Amidst the whirling weeks of the year, Good Friday dawns and demands attention. Christ’s words—“do this in remembrance of Me”—ring still in our ears from their reading Maundy Thursday, and we feel the struggle of slowing to remember anything when days are packed so full and pass so swiftly; even the long discipline of Lent may not have fully quieted our hearts. We want to remember, we long to grieve so that we may rejoice come Sunday—but how?
This is one of the gifts of music, recognized by the psalmists, treasured by the Church, and offered even to us. The liturgical music of Holy Week invites hurried hearts to slow, remember, and rest in the gospel drama being recalled in these days, and perhaps no invitation is as compelling as that of J.S. Bach’s St. Matthew Passion. All other sounds and thoughts must be abandoned as its opening strains encircle—besiege—attention, for this chorus is a call to all-encompassing grief at the crucifixion of the all-Creator, a call sent forth in both large and small dimensions of sound, harmony, melody, rhythm, and form.
The St. Matthew Passion was written by J.S. Bach during his period as cantor in Leipzig, the position he held from 1723 until his death in 1750. This post required Bach to supervise the music of four churches, the Thomaskirche, Nicolaikirche, Matthaeikirche, and Petrikirche. As part of his duties, he organized their choirs and orchestras, trained their musicians, directed their performances, and wrote new music for their Sunday services and church holidays. Holy Week, during which the Passions would be performed, was the most celebrated holiday of the liturgical calendar. And so the St. Matthew Passion was written both as a part of Bach’s daily work and as a special event; like most of the greatest sacred works, it developed from the context of the composer’s quotidian life and responsibilities.

• [Provided information]
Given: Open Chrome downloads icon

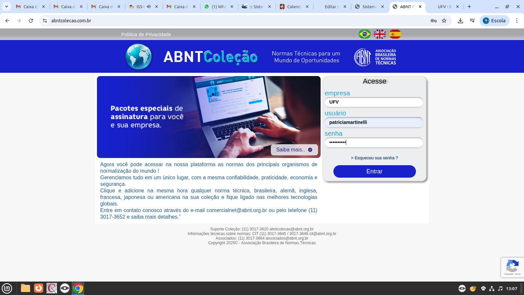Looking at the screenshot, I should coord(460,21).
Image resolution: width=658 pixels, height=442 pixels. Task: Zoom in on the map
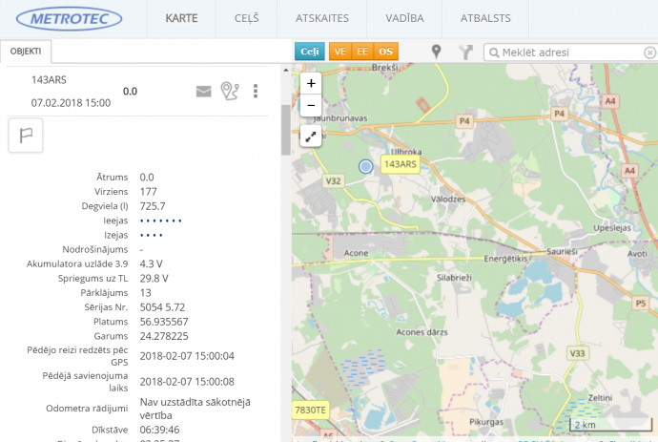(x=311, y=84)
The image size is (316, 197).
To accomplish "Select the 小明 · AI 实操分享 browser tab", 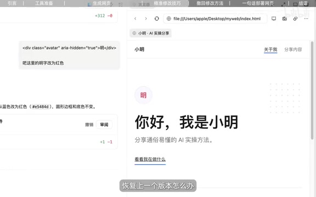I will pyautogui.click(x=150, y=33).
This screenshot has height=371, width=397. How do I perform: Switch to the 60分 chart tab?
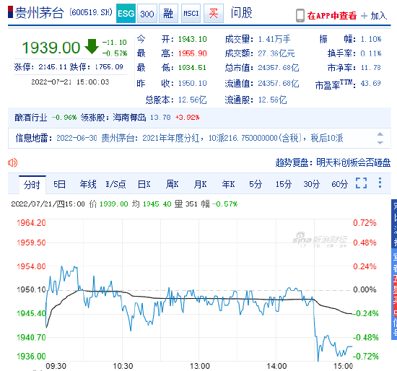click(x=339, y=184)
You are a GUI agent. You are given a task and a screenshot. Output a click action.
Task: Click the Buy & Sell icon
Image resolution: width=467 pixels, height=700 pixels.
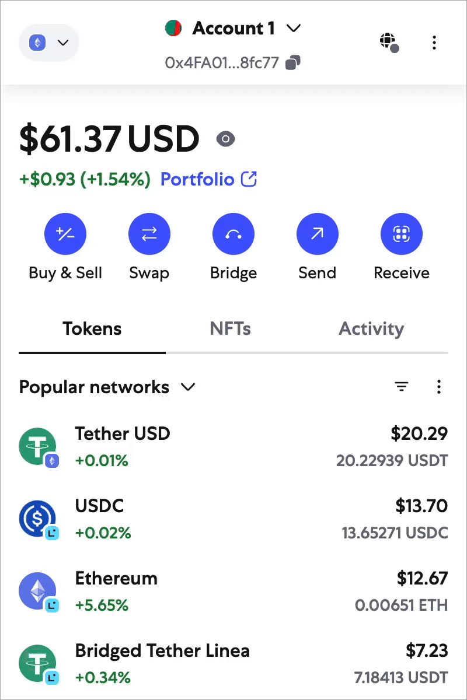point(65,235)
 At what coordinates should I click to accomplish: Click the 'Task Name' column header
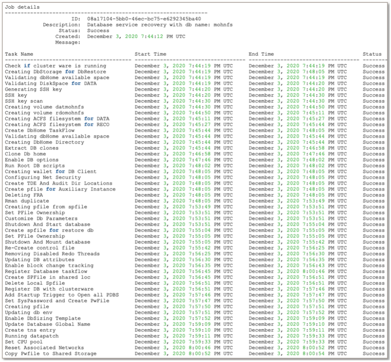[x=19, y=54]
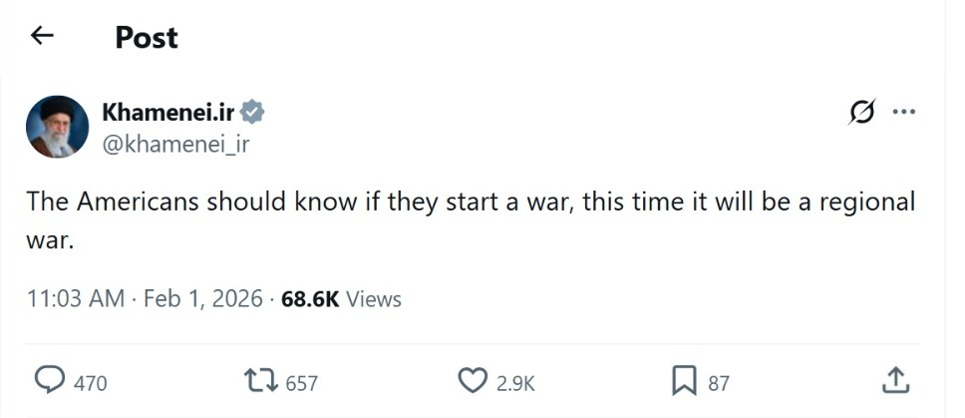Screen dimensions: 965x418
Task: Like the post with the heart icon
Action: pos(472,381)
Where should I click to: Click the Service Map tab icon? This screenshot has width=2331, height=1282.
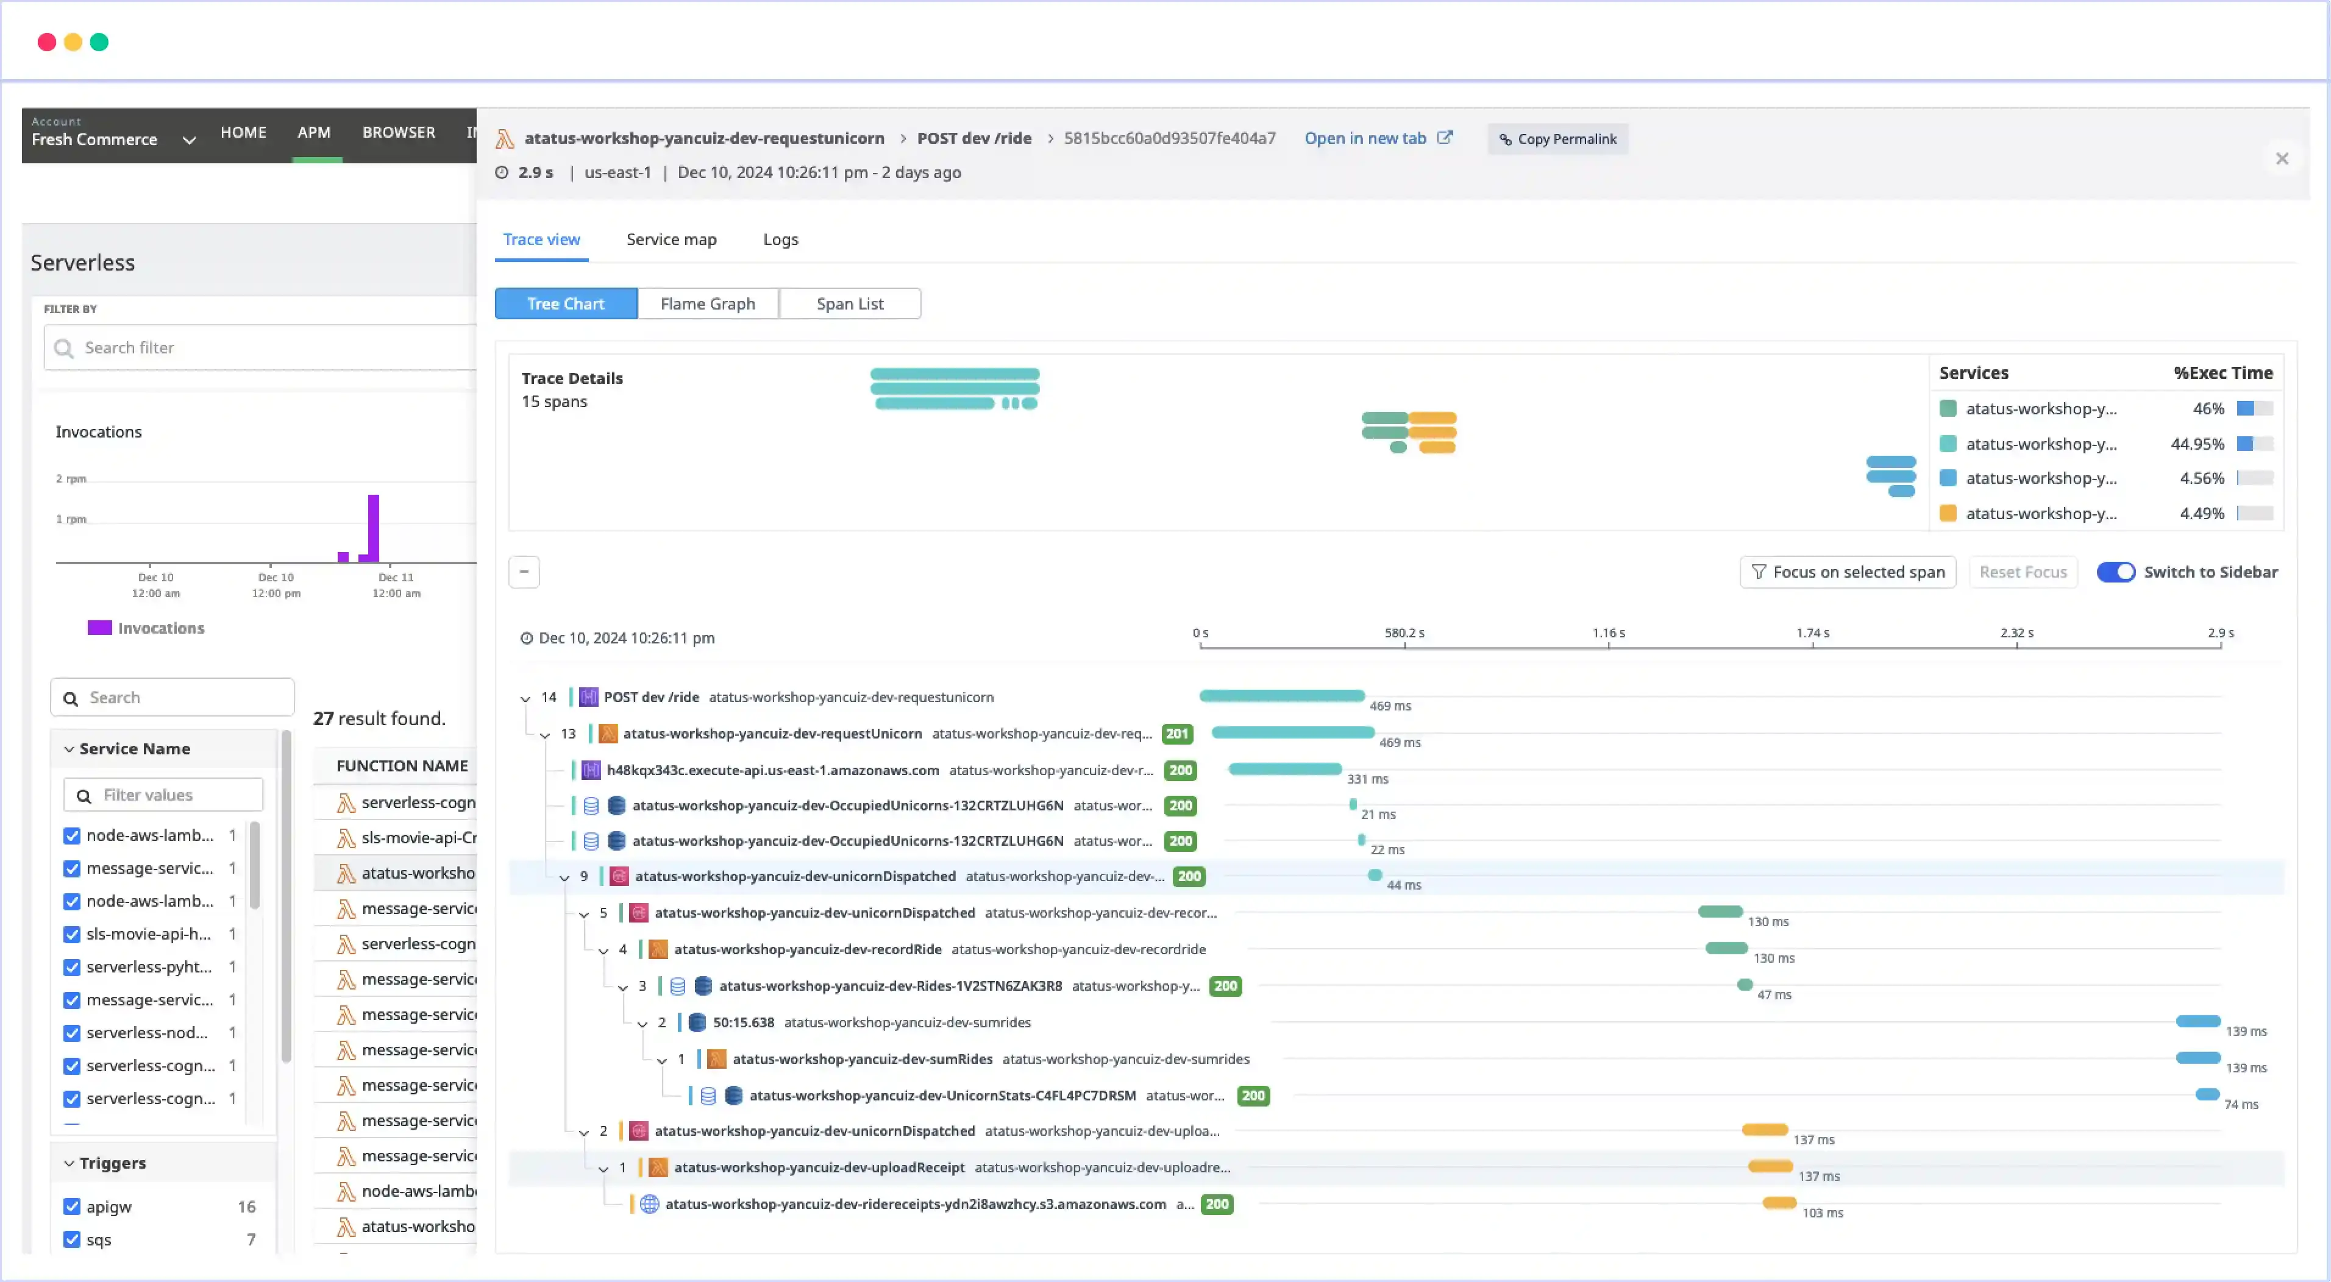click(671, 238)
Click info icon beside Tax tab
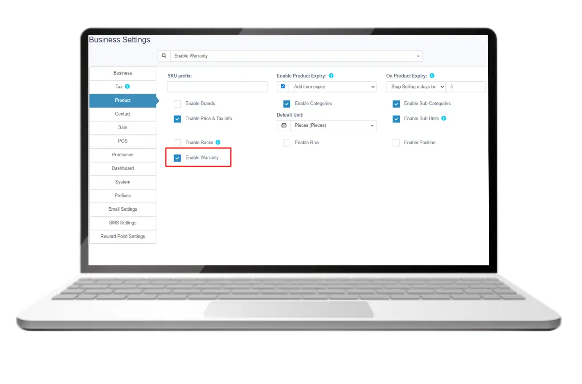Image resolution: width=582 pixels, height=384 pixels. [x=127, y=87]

• [Goals]
a) In the passage on Bach's St. Matthew Passion, how many churches did Bach's Leipzig post require him to supervise?
b) Go on with the passage on Bach's St. Matthew Passion, picking up after its final sentence.

• [Final answers]
a) Four: the Thomaskirche, Nicolaikirche, Matthaeikirche, and Petrikirche.

b)
Of course, it also developed from a musical tradition. Like a symphony or a concerto, a Passion is a distinct musical art form, conceived as part of the church service and an ornament to the liturgy surrounding Easter. The first Passions were simple chants used to recite unadorned Scriptural narrative. Later, between the fifteenth and sixteenth centuries, polyphony, the use of multiple musical lines, entered the liturgy and influenced new Passion styles. One of these was the responsorial Passion (also called the choral or dramatic Passion), which involved alternation of parts between choir and soloists. From the sixteenth through seventeenth centuries, motet Passions were in vogue, and introduced a new interpretive element to the Passion tradition: rather than simply setting the Passion narrative of one gospel, motet Passions wove together excerpts from all four gospels. In the seventeenth century, this interpretive trend intensified in a new style of dramatic Passion, set in styles reminiscent of the recitatives and arias of opera and expanding the Passion from its former purely liturgical context.
Elements of all previous Passions were finally collected in the culminating genre of the Passion tradition, the oratorio Passion, which features alternation of solo parts and a chorus like a responsorial passion; draws texts from multiple sources, including extra-Biblical devotional texts and chorales, like a motet passion; and borrows operatic styles, like a dramatic passion. This form prevailed in the eighteenth century when Bach was composing, and his St. Matthew Passion is clearly an oratorio Passion—or, as many composers would say, the culmination of the oratorio Passion tradition.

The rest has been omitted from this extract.